Speaker
Description
As obvious from the intense experimental and theoretical work done over the past decades, and the still large amount of open questions, nuclear fission is a particularly complex process. A major reason for this is the interference of various aspects, from both reaction dynamics and nuclear structure, which determines the observables that can be measured in the laboratory. The last years showed that high-fold coincidences between as many as possible observables are crucial to unravel the intricacies of fission, a mandatory condition for unambiguous interpretation. In this context, an innovative experimental approach was set up at GANIL coupling for the first time a heavy-ion spectrometer such as VAMOS++ and a new generation scintillator array like PARIS. While the former is capable of identifying accurately in mass and charge the fragments emitted in fission, the latter gives access to the properties of the coincident $\gamma$ rays over their full dynamical range with unprecedented quality, as well as information about the coincident neutrons.
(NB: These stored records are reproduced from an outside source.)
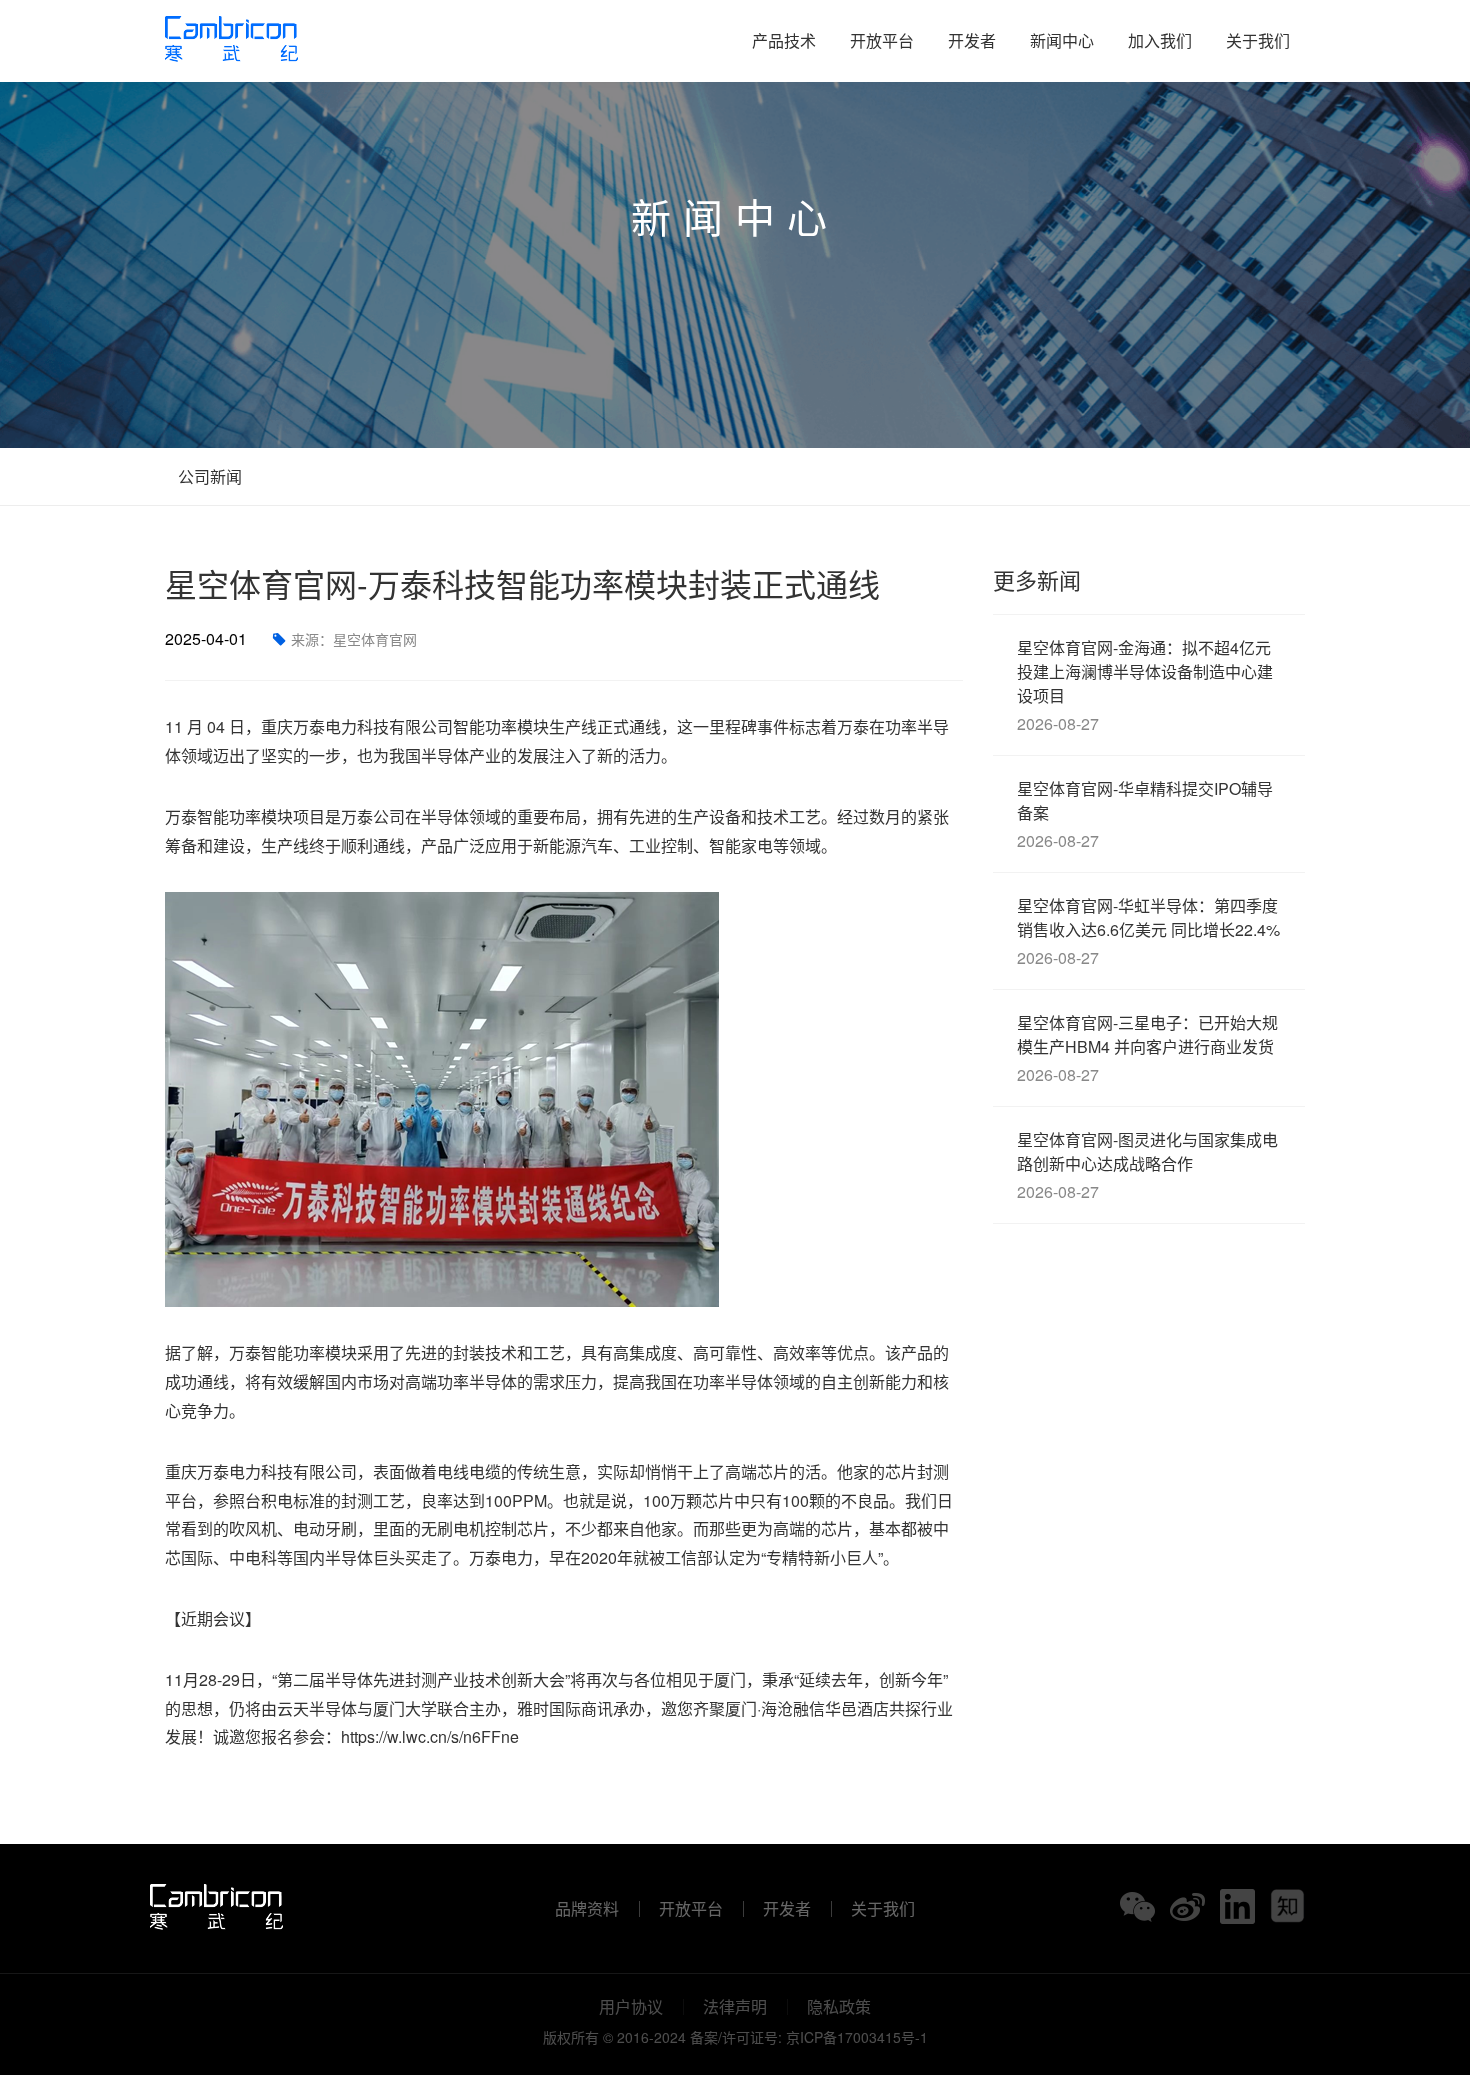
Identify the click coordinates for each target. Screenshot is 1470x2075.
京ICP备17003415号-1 (857, 2037)
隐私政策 (839, 2007)
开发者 (972, 40)
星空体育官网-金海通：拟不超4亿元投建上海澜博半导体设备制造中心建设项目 (1145, 685)
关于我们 (1258, 40)
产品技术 (784, 40)
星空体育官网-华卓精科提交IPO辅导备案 (1145, 814)
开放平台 (882, 40)
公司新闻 (208, 476)
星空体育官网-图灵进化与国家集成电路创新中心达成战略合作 (1147, 1165)
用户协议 (631, 2007)
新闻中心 (1062, 40)
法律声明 (735, 2007)
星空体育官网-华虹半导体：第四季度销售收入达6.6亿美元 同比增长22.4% (1148, 931)
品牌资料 (587, 1909)
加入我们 (1160, 40)
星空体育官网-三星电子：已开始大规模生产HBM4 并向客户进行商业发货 (1147, 1048)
In this contribution, the first experiment with PARIS@VAMOS dedicated to fission induced by fusion and nucleon transfer in $^{238}\mathrm{U}+^{9}\mathrm{Be}$ collisions is presented. A selection of results is used to illustrate the performance and sensitivity of the approach. The so-called fission $\gamma$ bump and its highly likely connection to the Pygmy Dipole Resonance are discussed by means of calculations employing microscopic nuclear level densities and $\gamma$ strength functions. The impact of this connection is double, as it makes the $\gamma$ bump a relevant signature of the dynamics after scission, as well as it proposes fission as a new probe of soft dipole modes, complementary to conventional approaches.